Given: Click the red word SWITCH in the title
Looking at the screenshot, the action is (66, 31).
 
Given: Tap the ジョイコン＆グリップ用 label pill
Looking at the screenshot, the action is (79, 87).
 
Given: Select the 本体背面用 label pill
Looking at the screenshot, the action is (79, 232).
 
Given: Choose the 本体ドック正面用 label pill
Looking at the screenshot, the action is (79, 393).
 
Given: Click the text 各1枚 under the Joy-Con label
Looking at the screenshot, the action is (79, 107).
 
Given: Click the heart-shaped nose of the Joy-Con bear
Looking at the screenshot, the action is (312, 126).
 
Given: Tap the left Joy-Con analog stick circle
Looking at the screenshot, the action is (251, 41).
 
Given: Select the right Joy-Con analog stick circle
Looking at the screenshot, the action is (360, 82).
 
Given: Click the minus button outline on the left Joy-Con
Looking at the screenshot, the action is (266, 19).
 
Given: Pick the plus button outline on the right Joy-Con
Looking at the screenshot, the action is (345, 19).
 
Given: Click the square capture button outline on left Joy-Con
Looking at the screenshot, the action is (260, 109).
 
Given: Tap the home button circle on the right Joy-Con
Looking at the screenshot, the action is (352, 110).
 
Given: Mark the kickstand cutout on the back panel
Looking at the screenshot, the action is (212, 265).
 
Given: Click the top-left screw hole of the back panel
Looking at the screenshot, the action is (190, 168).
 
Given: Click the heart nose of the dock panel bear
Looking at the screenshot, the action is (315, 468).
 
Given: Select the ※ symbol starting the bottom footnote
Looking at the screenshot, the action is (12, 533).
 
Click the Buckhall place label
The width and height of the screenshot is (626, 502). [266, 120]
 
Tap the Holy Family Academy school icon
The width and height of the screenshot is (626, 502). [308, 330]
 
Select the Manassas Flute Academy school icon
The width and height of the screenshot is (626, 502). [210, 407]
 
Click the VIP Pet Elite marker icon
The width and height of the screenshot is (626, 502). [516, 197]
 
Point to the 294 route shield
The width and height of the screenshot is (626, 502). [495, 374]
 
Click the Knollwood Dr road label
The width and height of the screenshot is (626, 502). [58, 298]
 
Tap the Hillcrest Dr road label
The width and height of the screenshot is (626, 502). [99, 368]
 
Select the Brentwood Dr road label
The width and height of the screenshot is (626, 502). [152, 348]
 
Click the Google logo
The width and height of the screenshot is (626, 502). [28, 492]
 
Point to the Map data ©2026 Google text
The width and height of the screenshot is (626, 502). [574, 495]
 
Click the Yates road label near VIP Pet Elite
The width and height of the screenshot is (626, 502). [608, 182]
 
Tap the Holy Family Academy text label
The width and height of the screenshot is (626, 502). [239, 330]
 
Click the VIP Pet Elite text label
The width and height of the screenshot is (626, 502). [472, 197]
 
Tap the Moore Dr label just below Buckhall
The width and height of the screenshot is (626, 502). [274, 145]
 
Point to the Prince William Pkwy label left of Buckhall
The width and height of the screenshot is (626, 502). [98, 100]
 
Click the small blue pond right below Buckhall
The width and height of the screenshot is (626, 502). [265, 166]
+++
» **EXERCISE AIM**
Convert every line of the listing above into a Markdown table with the columns "No." and "Text", numbering each line in sequence and omitting blank lines.

» **RESULT OF THIS EXERCISE**
| No. | Text |
|---|---|
| 1 | Given: Click the red word SWITCH in the title |
| 2 | Looking at the screenshot, the action is (66, 31). |
| 3 | Given: Tap the ジョイコン＆グリップ用 label pill |
| 4 | Looking at the screenshot, the action is (79, 87). |
| 5 | Given: Select the 本体背面用 label pill |
| 6 | Looking at the screenshot, the action is (79, 232). |
| 7 | Given: Choose the 本体ドック正面用 label pill |
| 8 | Looking at the screenshot, the action is (79, 393). |
| 9 | Given: Click the text 各1枚 under the Joy-Con label |
| 10 | Looking at the screenshot, the action is (79, 107). |
| 11 | Given: Click the heart-shaped nose of the Joy-Con bear |
| 12 | Looking at the screenshot, the action is (312, 126). |
| 13 | Given: Tap the left Joy-Con analog stick circle |
| 14 | Looking at the screenshot, the action is (251, 41). |
| 15 | Given: Select the right Joy-Con analog stick circle |
| 16 | Looking at the screenshot, the action is (360, 82). |
| 17 | Given: Click the minus button outline on the left Joy-Con |
| 18 | Looking at the screenshot, the action is (266, 19). |
| 19 | Given: Pick the plus button outline on the right Joy-Con |
| 20 | Looking at the screenshot, the action is (345, 19). |
| 21 | Given: Click the square capture button outline on left Joy-Con |
| 22 | Looking at the screenshot, the action is (260, 109). |
| 23 | Given: Tap the home button circle on the right Joy-Con |
| 24 | Looking at the screenshot, the action is (352, 110). |
| 25 | Given: Mark the kickstand cutout on the back panel |
| 26 | Looking at the screenshot, the action is (212, 265). |
| 27 | Given: Click the top-left screw hole of the back panel |
| 28 | Looking at the screenshot, the action is (190, 168). |
| 29 | Given: Click the heart nose of the dock panel bear |
| 30 | Looking at the screenshot, the action is (315, 468). |
| 31 | Given: Select the ※ symbol starting the bottom footnote |
| 32 | Looking at the screenshot, the action is (12, 533). |
| 33 | Click the Buckhall place label |
| 34 | The width and height of the screenshot is (626, 502). [266, 120] |
| 35 | Tap the Holy Family Academy school icon |
| 36 | The width and height of the screenshot is (626, 502). [308, 330] |
| 37 | Select the Manassas Flute Academy school icon |
| 38 | The width and height of the screenshot is (626, 502). [210, 407] |
| 39 | Click the VIP Pet Elite marker icon |
| 40 | The width and height of the screenshot is (626, 502). [516, 197] |
| 41 | Point to the 294 route shield |
| 42 | The width and height of the screenshot is (626, 502). [495, 374] |
| 43 | Click the Knollwood Dr road label |
| 44 | The width and height of the screenshot is (626, 502). [58, 298] |
| 45 | Tap the Hillcrest Dr road label |
| 46 | The width and height of the screenshot is (626, 502). [99, 368] |
| 47 | Select the Brentwood Dr road label |
| 48 | The width and height of the screenshot is (626, 502). [152, 348] |
| 49 | Click the Google logo |
| 50 | The width and height of the screenshot is (626, 502). [28, 492] |
| 51 | Point to the Map data ©2026 Google text |
| 52 | The width and height of the screenshot is (626, 502). [574, 495] |
| 53 | Click the Yates road label near VIP Pet Elite |
| 54 | The width and height of the screenshot is (626, 502). [608, 182] |
| 55 | Tap the Holy Family Academy text label |
| 56 | The width and height of the screenshot is (626, 502). [239, 330] |
| 57 | Click the VIP Pet Elite text label |
| 58 | The width and height of the screenshot is (626, 502). [472, 197] |
| 59 | Tap the Moore Dr label just below Buckhall |
| 60 | The width and height of the screenshot is (626, 502). [274, 145] |
| 61 | Point to the Prince William Pkwy label left of Buckhall |
| 62 | The width and height of the screenshot is (626, 502). [98, 100] |
| 63 | Click the small blue pond right below Buckhall |
| 64 | The width and height of the screenshot is (626, 502). [265, 166] |